Jewish Women Count: How B’midbar Taught Me to Be a Jewish Feminist
Counting should be easy. As young children, we start by learning how to count to five. Five fingers on each hand; five toes on each foot. Soon enough, we learn all the numbers up to 100. I see three apples, two brothers, one pencil. Pretty quickly, counting becomes kind of boring. Soon, we move onto more interesting endeavors. Perhaps we learn to add, or to multiply. Essentially, the significance of counting becomes lost, forgotten. Until my bat mitzvah, I too forgot about the true gravity of counting.
My bat mitzvah, on June 8, 2019, corresponded with the parasha of B’midbar, which details a census of the Israelites. In this specific census, 603,550 able-bodied male Israelites were counted. While there are other nuances to B’midbar, this census consumes the majority of the portion.

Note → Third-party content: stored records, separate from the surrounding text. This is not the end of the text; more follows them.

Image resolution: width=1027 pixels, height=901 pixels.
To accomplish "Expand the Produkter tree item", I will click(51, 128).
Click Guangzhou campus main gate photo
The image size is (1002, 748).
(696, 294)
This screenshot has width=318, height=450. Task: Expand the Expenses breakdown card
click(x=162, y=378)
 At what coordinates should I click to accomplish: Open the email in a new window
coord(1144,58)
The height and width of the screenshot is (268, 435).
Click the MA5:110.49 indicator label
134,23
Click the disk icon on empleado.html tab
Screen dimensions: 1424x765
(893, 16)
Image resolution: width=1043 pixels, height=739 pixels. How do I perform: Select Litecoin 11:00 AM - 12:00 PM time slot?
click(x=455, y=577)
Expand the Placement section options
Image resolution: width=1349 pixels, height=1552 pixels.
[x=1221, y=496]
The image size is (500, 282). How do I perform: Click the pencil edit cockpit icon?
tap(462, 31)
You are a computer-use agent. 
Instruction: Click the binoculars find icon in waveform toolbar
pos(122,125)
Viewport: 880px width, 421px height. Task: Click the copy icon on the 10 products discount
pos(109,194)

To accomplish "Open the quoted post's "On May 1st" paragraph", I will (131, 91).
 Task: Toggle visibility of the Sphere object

When tasked with writing a relevant D’var Torah speech, I initially found it difficult to draw meaning out of the numbers recorded in B’midbar. What could a census taken of male Israelites in the desert possibly teach me, a Jewish woman living in the U.S.? After many discussions of the portion, whether in my rabbi’s office or at the dinner table at home, I came to a crucial conclusion, which I shared in my D’var Torah:
“A census is not just a way of recording numbers. A census shows literally who gets counted but it also shows who counts in a more figurative sense. It shows who is important enough to be counted. A census is not just about the numeric value, it's also about the values of those administering the census.”
In the eyes of the Israelites hopelessly wandering the Sinai desert, able-bodied men “counted.” Men who could fight in an army were important enough to the community that they were recorded. Women and children were not.
By closely reading my parasha, my thirteen year old self rediscovered something: the power of counting. The men who were counted are immortalized, remembered each year by thousands of Jewish communities around the world. Their mothers, wives, and daughters are too easily forgotten.
I found myself angry that these women were blatantly disregarded. How could they want to be part of a faith so unfair, so unequal?
I learned from my Torah portion that I was part of that faith too.
Part of the second generation of women in my family to have a bat mitzvah, I had often taken for granted the privileges I received in my Jewish communities. At my synagogue in London, children were taught that men and women used to sit separately in our sanctuary. The key word, “used to,” signified that this separation was a thing of the past, that men and women praying together was the best way to achieve equality. Yet, the fact that I stood in front of my closest friends and family discussing a holy text that essentially claimed women “do not count” taught me to pay more attention to sexism within Judaism. I became a Jewish feminist.
As I reflect upon this transformation, I know now that the entirety of my education— both at school and out in the world—had led up to that moment. Throughout my life, I have been highly committed to fighting for equality between genders. This ingrained feminism came from an intentional upbringing. My parents gave me the Hebrew name Yocheved-Miriam after two powerful women in the Torah. Each Passover, a Miriam’s Cup has a place at our seder table along with Elijah’s. My all-girls education taught me that girls are just as intelligent and valuable as men. I looked up to the older girls at school, and listened each day as our principal swore that women were just better because “we, unlike puny men, can multi-task.”
However, my perspective on feminism as it pertains to Jewish practice is constantly evolving. This summer, I had the privilege of participating in a five-week trip to Israel. On the trip, we heard from women who preferred praying in separate spaces. To them, the sisterhood was more empowering than co-ed prayer.
While I expected modern Tel Aviv to be my favorite part of the country, I found more appreciation for the Kotel and Jerusalem’s Old City. My favorite Shabbat was the one we spent in Tzfat, at a separated synagogue. While I at first felt that the long skirt and modest shirt I wore were restrictive; I felt a sense of vulnerability, of nakedness when my shawl slipped off one shoulder. While I at first felt left out being unable to see the men on the other side of the mechitza, I felt a strong sense of sisterhood and connection as we American teens danced joyously with elderly Israeli women.
All my life, and especially since my bat mitzvah, I had felt that separated spaces should be left in the past, that forward-looking, feminist Judaism could never occur in a separated synagogue. My feelings this summer surprised me a great deal. While I’m still grateful I get to sit next to my brothers and father on Rosh Hashanah, I have a more open mind about other Jewish women’s practices. Each Jewish woman deserves to feel empowered in her own way; she deserves to know that she counts.
This piece was written as part of JWA’s Rising Voices Fellowship.